Gregers Werle, the idealistic son of a wealthy businessman, has returned home from seventeen years of self-imposed exile. At a party thrown for him by his father, he meets his childhood friend, Hjalmar Ekdal, now an impoverished photographer married with a fourteen-year-old daughter, Hedvig.

From a couple of chance remarks, Gregers begins to suspect that the Ekdals’ social and financial decline might in some way be connected with his father’s greed, both commercial and sexual. He confronts Old Werle, who attempts to buy his silence. Determined to reveal the extent of his father’s corruption, Gregers quits his family home again, and takes a room in the Ekdals’ garret, which they share with Hjalmar’s elderly father and a menagerie of chickens, rabbits, and Hedvig’s special pet, an injured wild duck.

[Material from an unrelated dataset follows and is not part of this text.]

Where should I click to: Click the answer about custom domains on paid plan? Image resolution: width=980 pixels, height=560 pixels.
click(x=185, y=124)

Piece by piece, Gregers sets about exposing and dismantling the illusions upon which the Ekdals’ happiness is based, fragmenting the peaceful household in the name of truth, with ultimately tragic consequences.

Credits

Creative team

By

Henry Ibsen

Adapted by

Robert Brustein

Robert Brustein

Adapted by

Robert Brustein

1927 – 2023

As founding director of the Yale Repertory and American Repertory Theaters, Robert Brustein supervised well over two hundred productions, acting in eight and directing twelve. He wrote eleven adaptations for the American Repertory Theater and was the author of many books on theater and society. Mr. Brustein also served for twenty years as director of the Loeb Drama Center, was a Professor in Harvard’s English Department, was a Senior Research Fellow at Harvard University, and drama critic for The New Republic. He was inducted as a member in to the American Theatre Hall of Fame, the American Academy of Arts and Letters, and the American Academy of Arts and Sciences, and received numerous awards including the George Polk Award in Journalism, the Commonwealth (Massachusetts) Award for Organizational Leadership, and the Eugene O’Neill Foundation’s Tao House Award for serving the American theater with distinction, and the National Medal of the Arts.

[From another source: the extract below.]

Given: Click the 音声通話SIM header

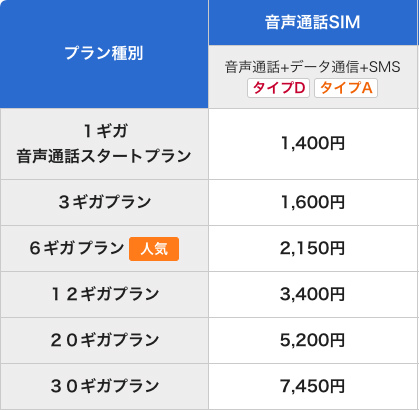Looking at the screenshot, I should tap(313, 22).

At A.R.T., his produciton of Six Characters in Search of an Author won the Boston Theatre Award for Best Production of 1996. His play Demons, which was broadcast on WGBH radio in 1993, had its stage world premiere as part of the A.R.T. New Stages. His play Nobody Dies on Friday was given its world premiere in the same series and was presented at the Singapore Festival of Arts and the Pushkin Theatre in Moscow. His play Spring Forward, Fall Back was performed in 2006 at Theater J in Washington, D.C., and at the Vineyard Playhouse; The English Channel was produced in 2007 in Boston and at the Vineyard Playhouse, and played at the Abingdon Theatre in the fall of 2008, receiving a nomination for a Pulitzer Prize.

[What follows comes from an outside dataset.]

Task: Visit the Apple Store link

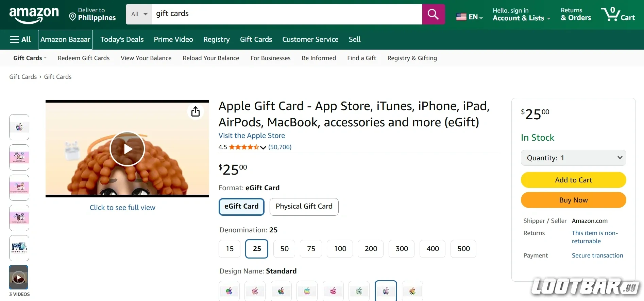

Brustein also wrote Shlemiel the First, based on the stories of Isaac Bashevis Singer and set to traditional klezmer music, which was directed and choreographed by David Gordon. After the original presentation in 1994 at A.R.T. and in Philadelphia at the American Music Theatre Festival, which co-produced the show, Shlemiel the First was revived several times in Cambridge and subsequently played at the Lincoln Center Serious Fun Festival, the American Conservatory Theatre in San Francisco, the Geffen Playhouse in Los Angeles, and toured theaters in Florida and in Stamford, Connecticut. The play has also been produced at Theater J in Washington, DC. His short plays Poker Face, Chekhov on Ice, Divestiture, AnchorBimbo, Noises, Terrorist Skit, Airport Hell, Beachman’s Last Poetry Reading, and Enter William Shakespeare were all presented by the Boston Playwrights’ Theatre. Brustein was also the author of Doctor Hippocrates Is Out: Please Leave a Message, an anthology of theatrical and cinematic satire on medicine and physicians, commissioned by the Institute for Healthcare Improvement for its 2008 convention in Nashville.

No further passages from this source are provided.